La prison de Carquefou déborde : les agents pénitentiaires sont épuisés

Publié : 23 novembre 2022 à 15h52 - Modifié : 24 novembre 2022 à 9h44 par Emilie PLANTARD

William Cozic, secrétaire FO Justice devant la maison d'arrêt de Carquefou

Crédit : Emilie Plantard

Le personnel de la maison d’arrêt de Carquefou, près de Nantes, est en souffrance. Après plusieurs agressions ces dernières semaines, les agents fatiguent et ne voient pas le bout du tunnel. Le principal syndicat demande que leurs difficultés soient mieux entendues par la direction.

Les conditions de travail s’aggravent à la maison d’arrêt de Carquefou, en Loire-Atlantique. Plusieurs agents ont subi des agressions ces dernières semaines alors que le contexte se dégrade. Actuellement près de 780 détenus y sont incarcérés pour une capacité de 510 places, et une vingtaine de postes d’agents sont vacants. Pour William Cozic, secrétaire FO Justice à Nantes, interrogé par Emilie Plantard : "cela fait plusieurs mois qu’on est en difficulté que ce soit au niveau de la surpopulation ou du manque d’agents mais la situation s’est considérablement dégradée ces dernières semaines, notamment avec la violence qui n’a plus de limites. On a eu des collègues attaqués avec une lame, un passage à tabac d’un collègue sur la coursive, on a aussi un collègue qui a été victime d’une tentative d’étranglement. Les agents cogitent beaucoup..."


Pour rappel, les agents avaient débrayé le 5 novembre dernier en soutien à leur collègue.

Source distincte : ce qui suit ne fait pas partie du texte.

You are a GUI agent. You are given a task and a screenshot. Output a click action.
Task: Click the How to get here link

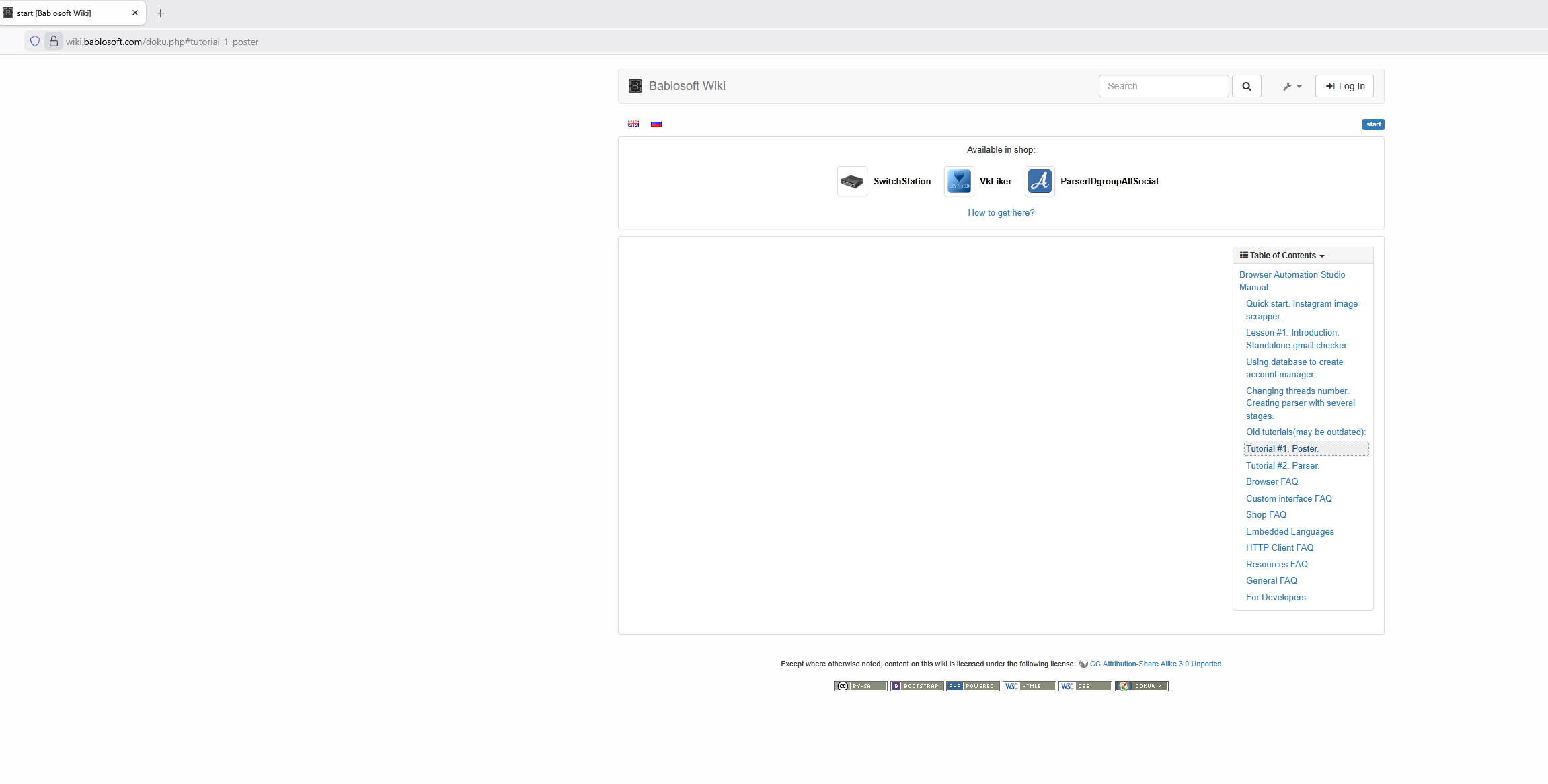[x=1001, y=213]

Bagarres, colis jetés, stupéfiants... de plus en plus d’incidents


Après un ralentissement d’activité lié aux confinements de 2020, les agents ont constaté une augmentation importante des incidents en 2022. Des incidents qu’il faut gérer au quotidien avec un effectif d’agents limité. William Cozic détaille que "par rapport à 2021, au 1er octobre les violences entre détenus ont triplé. Pour les saisies de stupéfiants, on était à 16 kg au 1er octobre contre 5 sur toute l’année 2021. On a retrouvé plus de 600 téléphones portables au 1er octobre, contre 200 l’année dernière. Tout explose et ça génère des tensions."

Titre :William Cozic, secrétaire FO Justice à Nantes

Crédit :Emilie Plantard

Des activités indispensables mais difficiles à gérer


Le personnel multiplie les heures supplémentaires pour pallier les problèmes de recrutement, souvent de 80 à 100 heures par mois. Mais ils dénoncent aujourd’hui les activités prévues prochainement pour les détenus, qui demandent une attention particulière de la part des surveillants. "Notre discours est très clair, explique le délégué FO Justice, on n’est pas contre les activités de réinsertion et tout ce qui peut améliorer la qualité de vie de la population pénale, mais quand on n’a pas les moyens de le faire, on ne le fait pas. Là, la direction ne veut rien entendre, il faut multiplier les activités comme faire un concert, aller au cinéma, il y a un projet d’activité de rapprochement des liens familiaux pour Noël mais le personnel est à bout, il faut se recentrer sur nos missions."


Gérer la crise...


Actuellement, six agents sont en arrêt de travail à la maison d’arrêt et le recrutement des agents pénitentiaires est particulièrement difficile. Au quotidien, le personnel compense avec des heures supplémentaires mais il fatigue. William Cozic demande surtout de l’indulgence de la part de la direction. "Ce qu’il nous faut c’est du personnel mais là on est sur un horizon septembre 2023 avant d’avoir une possible amélioration des effectifs donc on sait qu’on va être dans cette situation jusqu’en septembre 2023. Si de la direction au personnel, il n’y a pas de cohésion et d’humanisme, on va vivre des drames. Il faut que la direction du centre pénitentiaire se remette en cause."


Les conditions sont également difficiles pour les détenus, qui sont souvent 3 par cellule. 6 détenus de l’unité protégée se sont suicidés en 2022.